Anasayfa / Köşe Yazıları / Kendin Olma Cesareti: Bir Hayat Uyanışı

Kendin Olma Cesareti: Bir Hayat Uyanışı

Hayat bazen hiç beklemediğimiz bir anda aynayı yüzümüze tutar. Dışarıdan dayatılan rollerin, beklentilerin ve kalıpların arasında kendimizi kaybettiğimizi fark ederiz. Kimimiz bir evlat, bir eş, bir çalışan ya da bir yönetici oluruz… Fakat bunların ötesinde asıl soru şudur: “Ben kimim ve gerçekten kendi hayatımı mı yaşıyorum?”

Modern yaşam, insanı üretmeye, tüketmeye ve sürekli bir yarışa sokmaya odaklanmış. Herkes bir role sıkışmış durumda. Oysa hepimiz, hayatı başkalarının gözünden değil, kendi iç sesimizle tanımlayabildiğimiz ölçüde özgürüz. Ve bu özgürlük, toplumun dayattığı kalıpları sorgulamakla başlıyor.

Her uyanış bir kırılma noktasıdır. Belki yalnız hissederiz, belki anlaşılmayız. Fakat o anda içimizde filizlenen bir şey vardır: Kendin olma arzusu. Zordur ama gerçek olandır.

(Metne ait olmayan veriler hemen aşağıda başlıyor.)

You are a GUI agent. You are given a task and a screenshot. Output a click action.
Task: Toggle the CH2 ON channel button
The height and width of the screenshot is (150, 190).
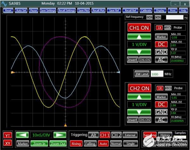(x=138, y=88)
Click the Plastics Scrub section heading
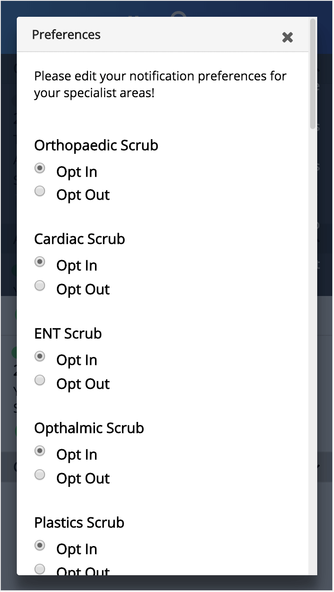334x592 pixels. click(x=79, y=522)

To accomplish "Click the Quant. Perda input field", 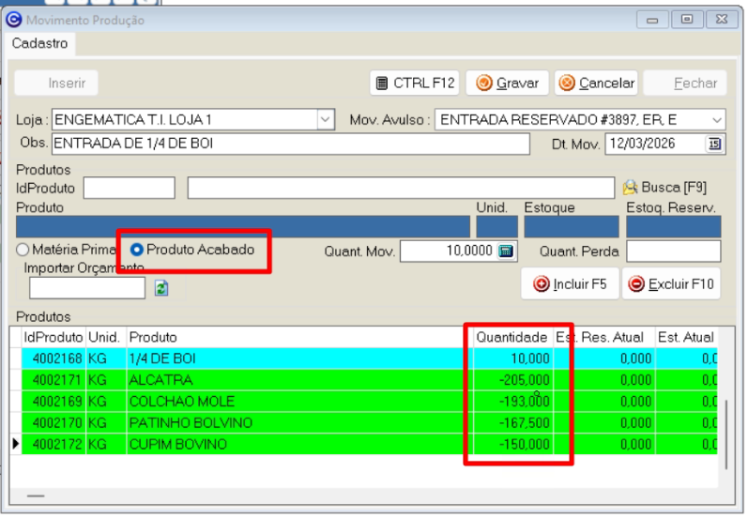I will [673, 251].
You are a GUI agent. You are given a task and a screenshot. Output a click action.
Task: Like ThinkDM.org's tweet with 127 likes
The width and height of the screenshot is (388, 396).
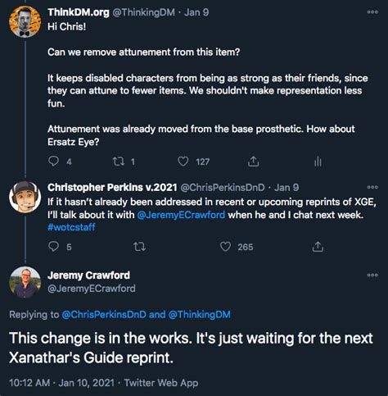(x=183, y=162)
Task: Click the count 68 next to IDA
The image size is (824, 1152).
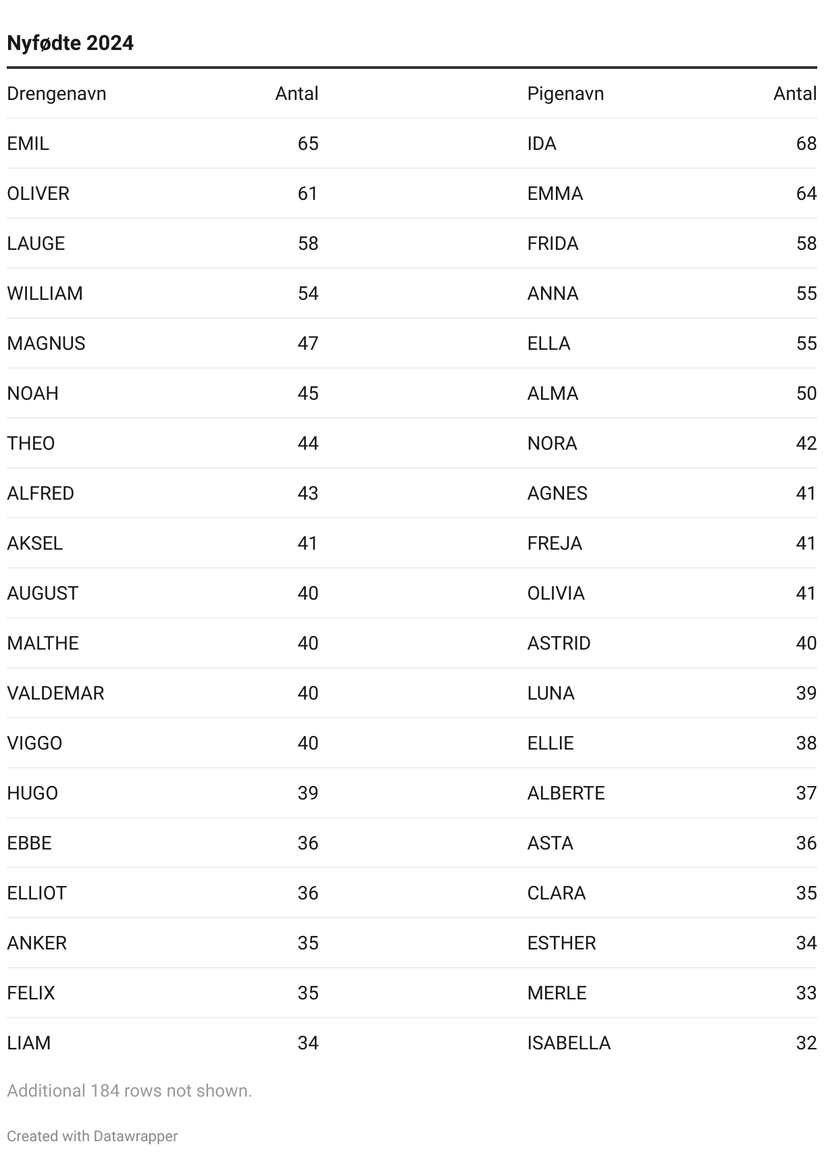Action: tap(806, 143)
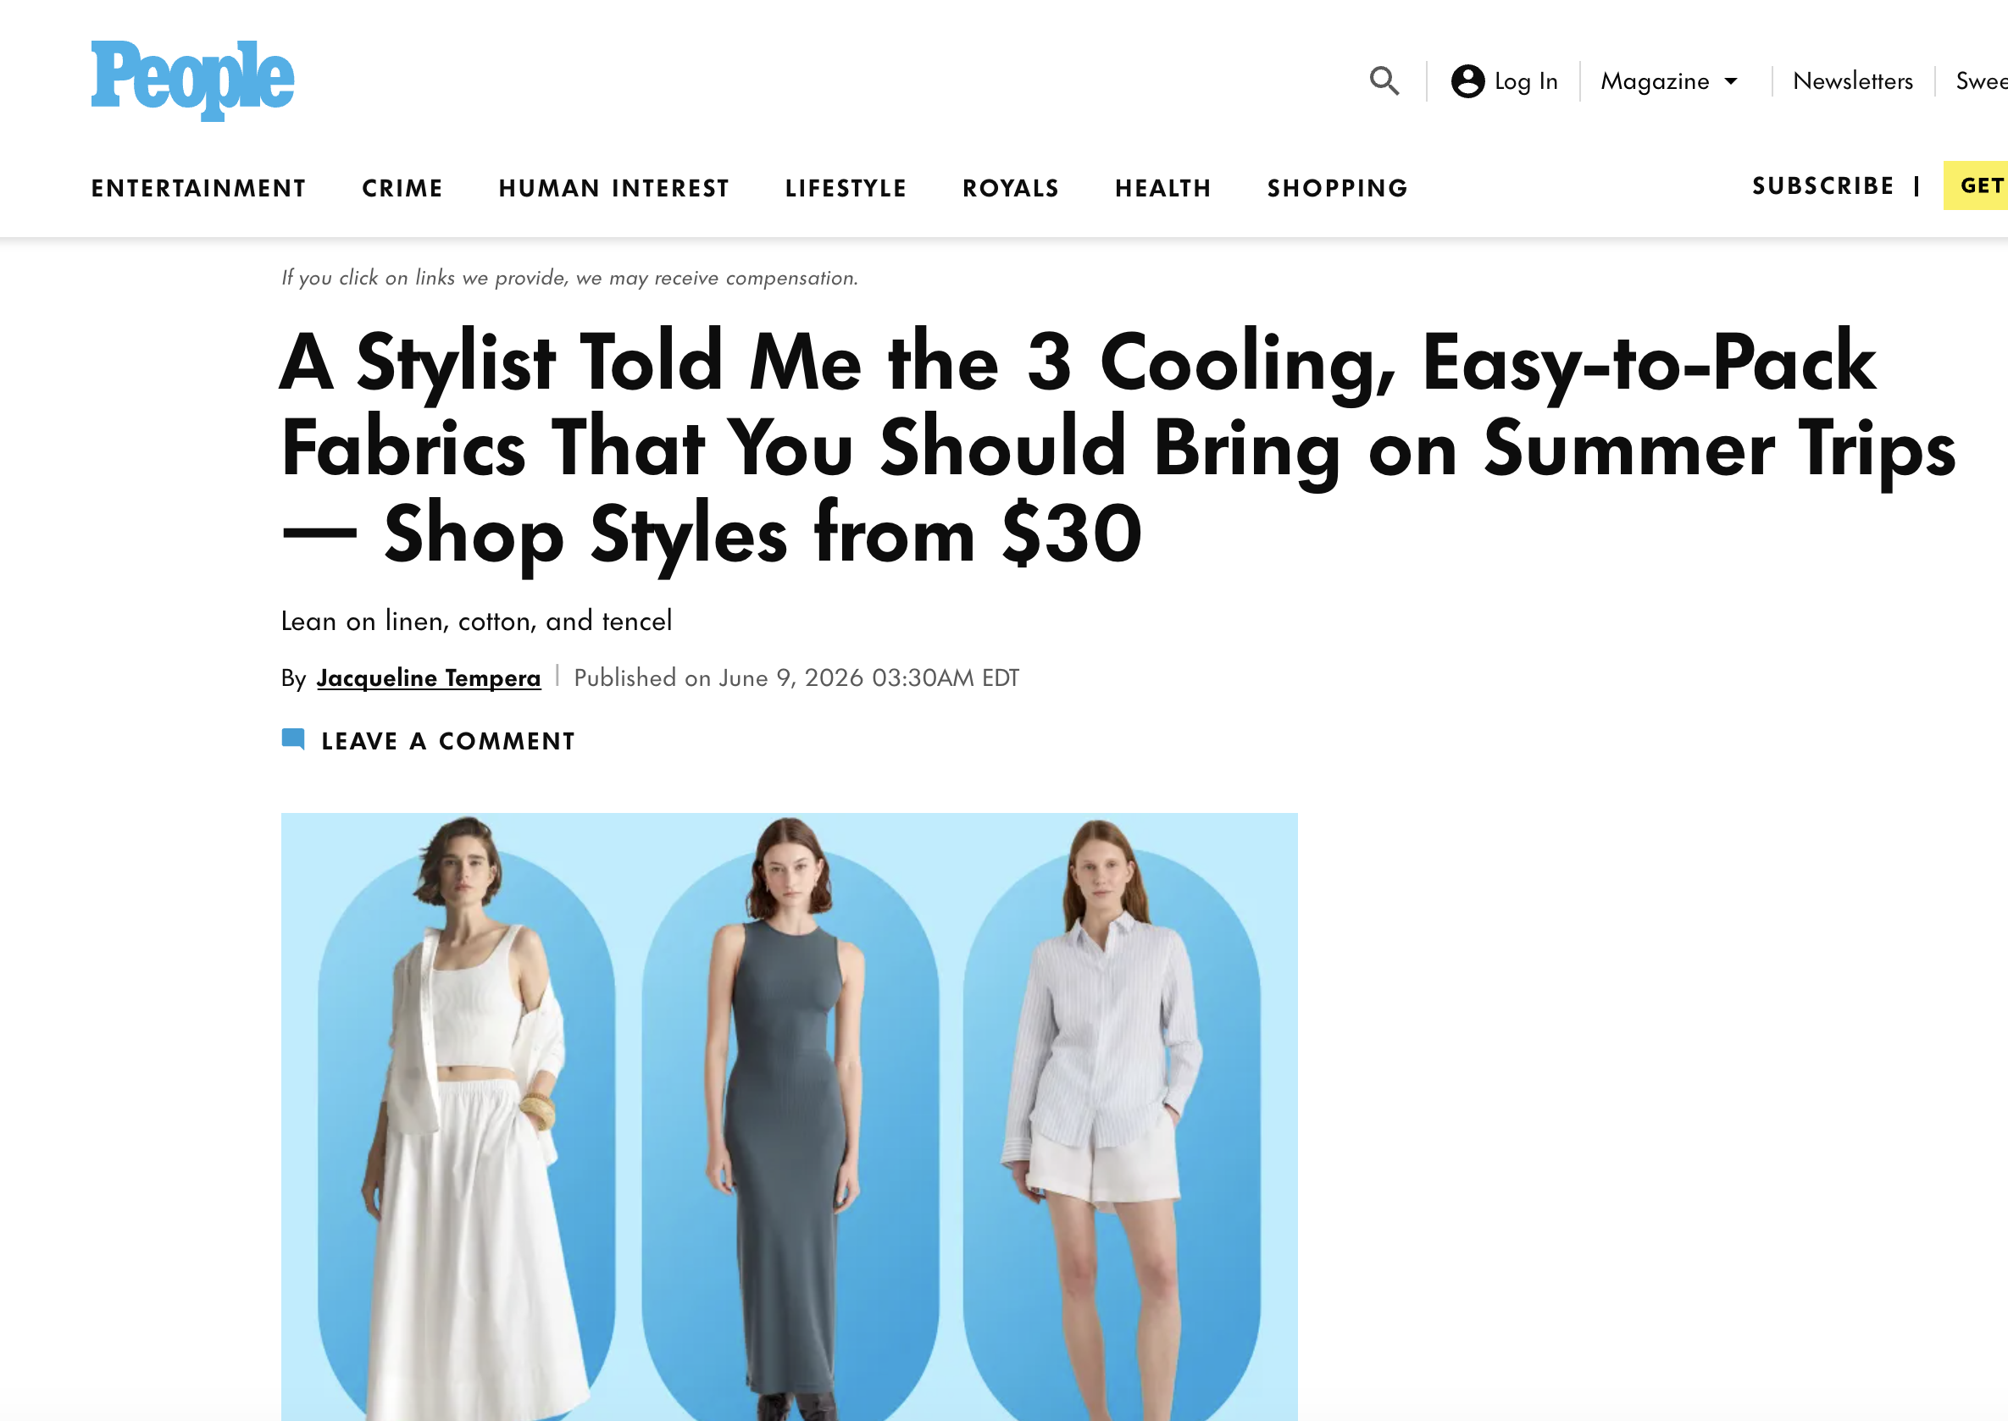The width and height of the screenshot is (2008, 1421).
Task: Click the Log In text link
Action: (x=1526, y=81)
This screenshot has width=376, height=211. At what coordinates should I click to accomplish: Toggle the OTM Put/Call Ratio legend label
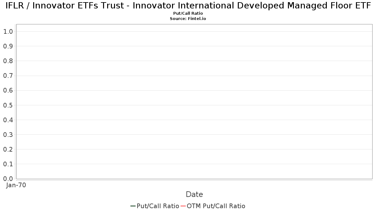216,206
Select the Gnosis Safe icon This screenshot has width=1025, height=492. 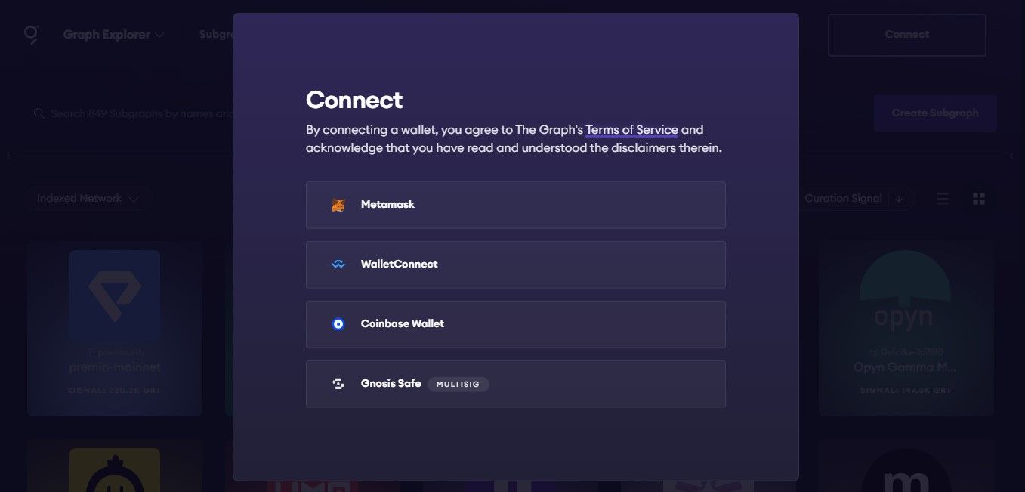(x=338, y=383)
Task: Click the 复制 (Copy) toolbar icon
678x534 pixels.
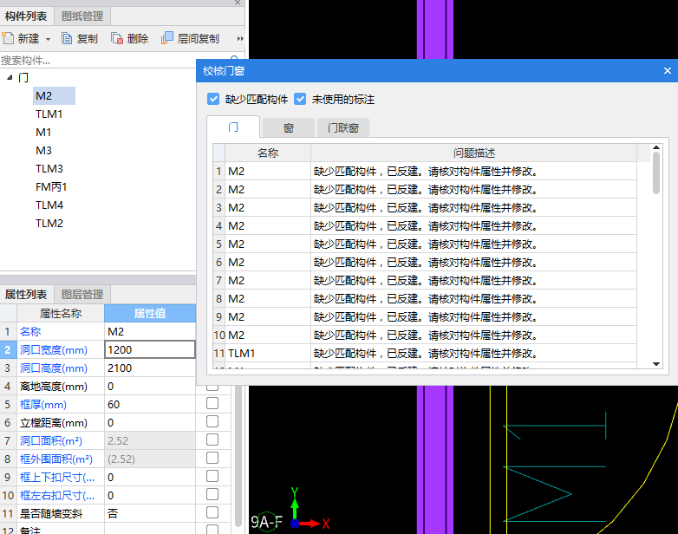Action: 67,39
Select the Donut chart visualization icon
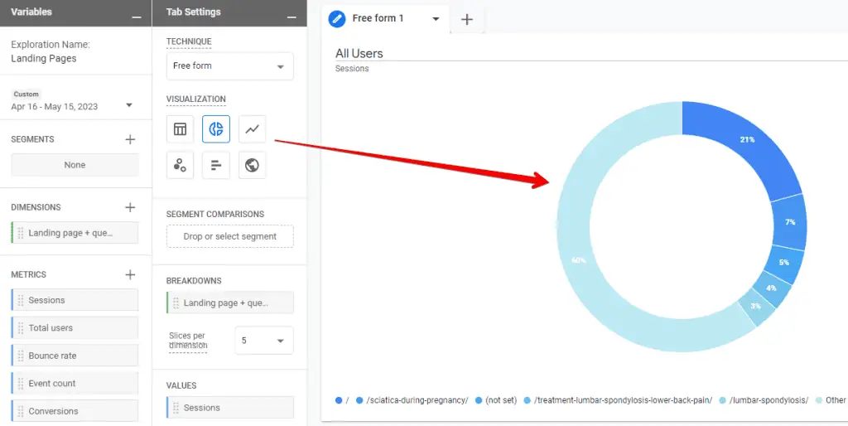This screenshot has width=848, height=426. (216, 129)
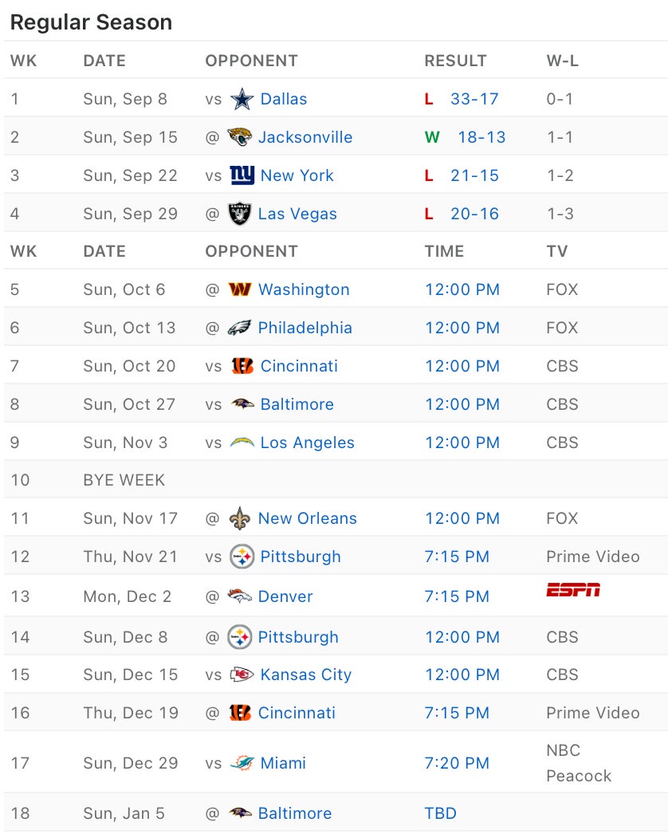Click the Miami Dolphins logo
The height and width of the screenshot is (834, 668).
pyautogui.click(x=242, y=763)
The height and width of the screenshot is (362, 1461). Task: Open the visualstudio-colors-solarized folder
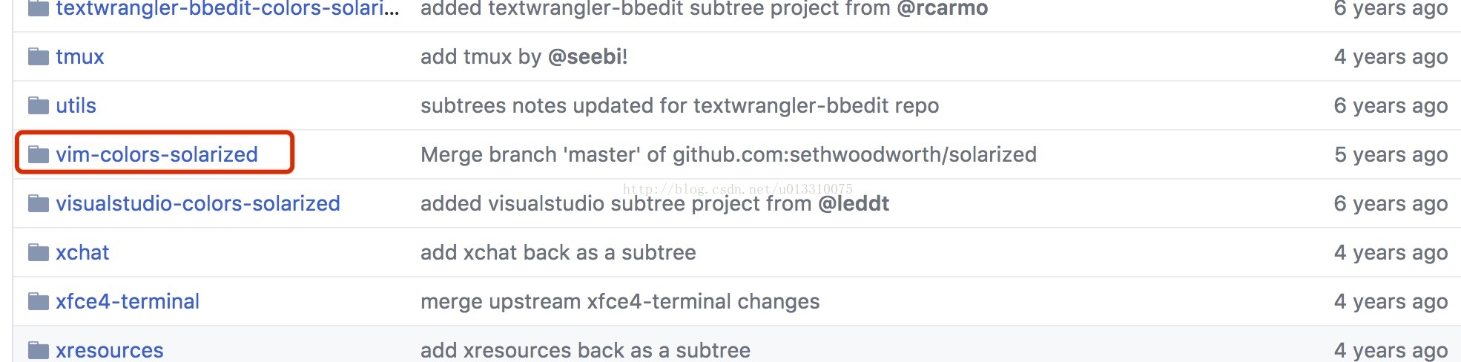(x=198, y=203)
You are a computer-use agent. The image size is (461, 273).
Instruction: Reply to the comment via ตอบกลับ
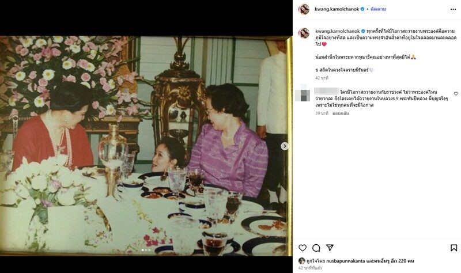coord(341,113)
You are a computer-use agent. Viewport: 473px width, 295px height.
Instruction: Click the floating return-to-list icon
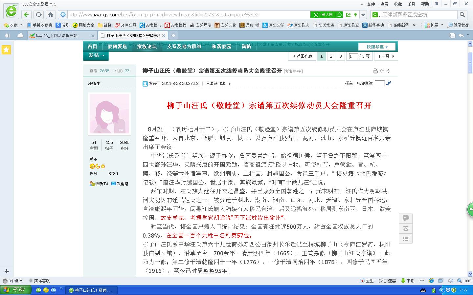point(406,239)
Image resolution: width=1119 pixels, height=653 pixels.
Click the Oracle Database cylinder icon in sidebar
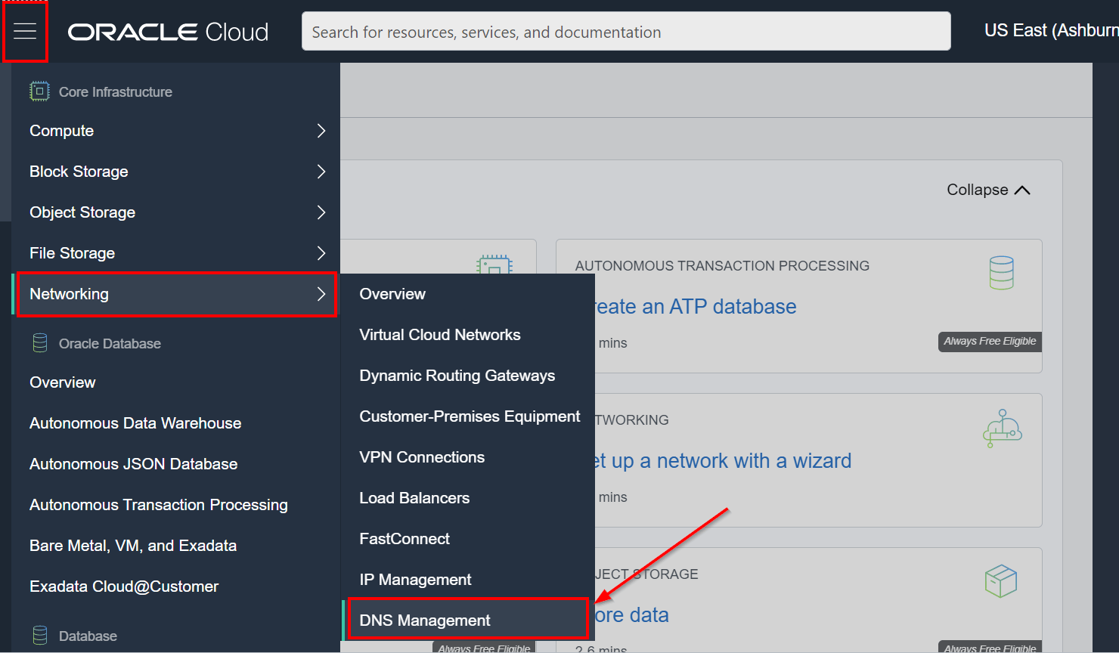(x=39, y=342)
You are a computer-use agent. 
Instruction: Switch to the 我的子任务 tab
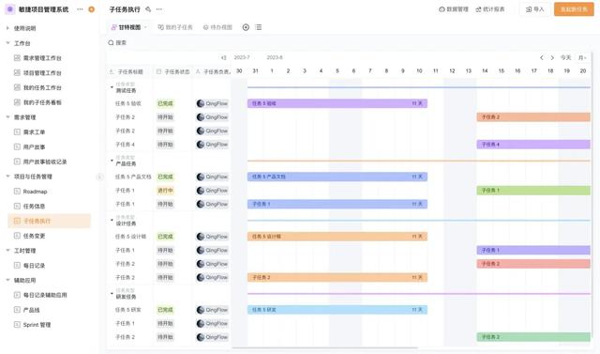[175, 27]
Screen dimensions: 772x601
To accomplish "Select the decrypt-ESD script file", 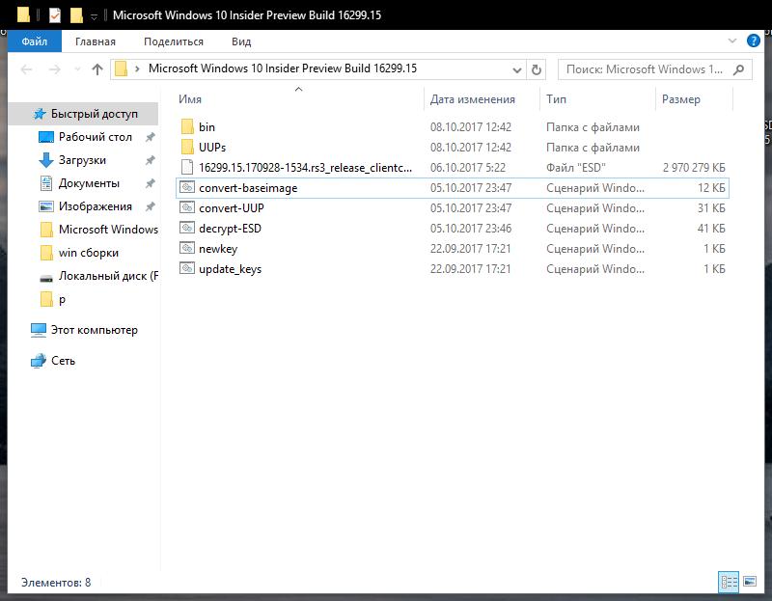I will click(x=230, y=229).
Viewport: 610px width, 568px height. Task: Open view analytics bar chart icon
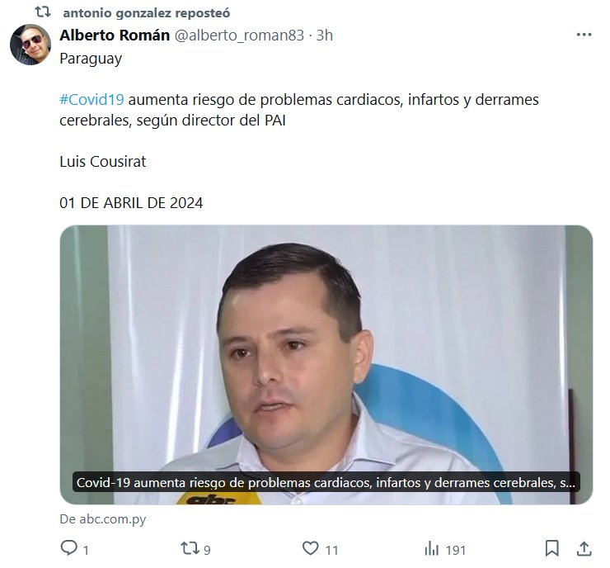(x=431, y=548)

Ve bu özgünlük, sadece bize değil, dokunduğumuz herkese umut olur.

Hayat yalnızca doğup büyüyüp ölmekten ibaret olmamalı. Sadece çalışmak, yemek yemek ve ekran karşısında zaman geçirmek değildir insanın varlığı. Yaşam; düşünmek, üretmek, hissetmek, paylaşmak ve kendini keşfetmekle anlam kazanır.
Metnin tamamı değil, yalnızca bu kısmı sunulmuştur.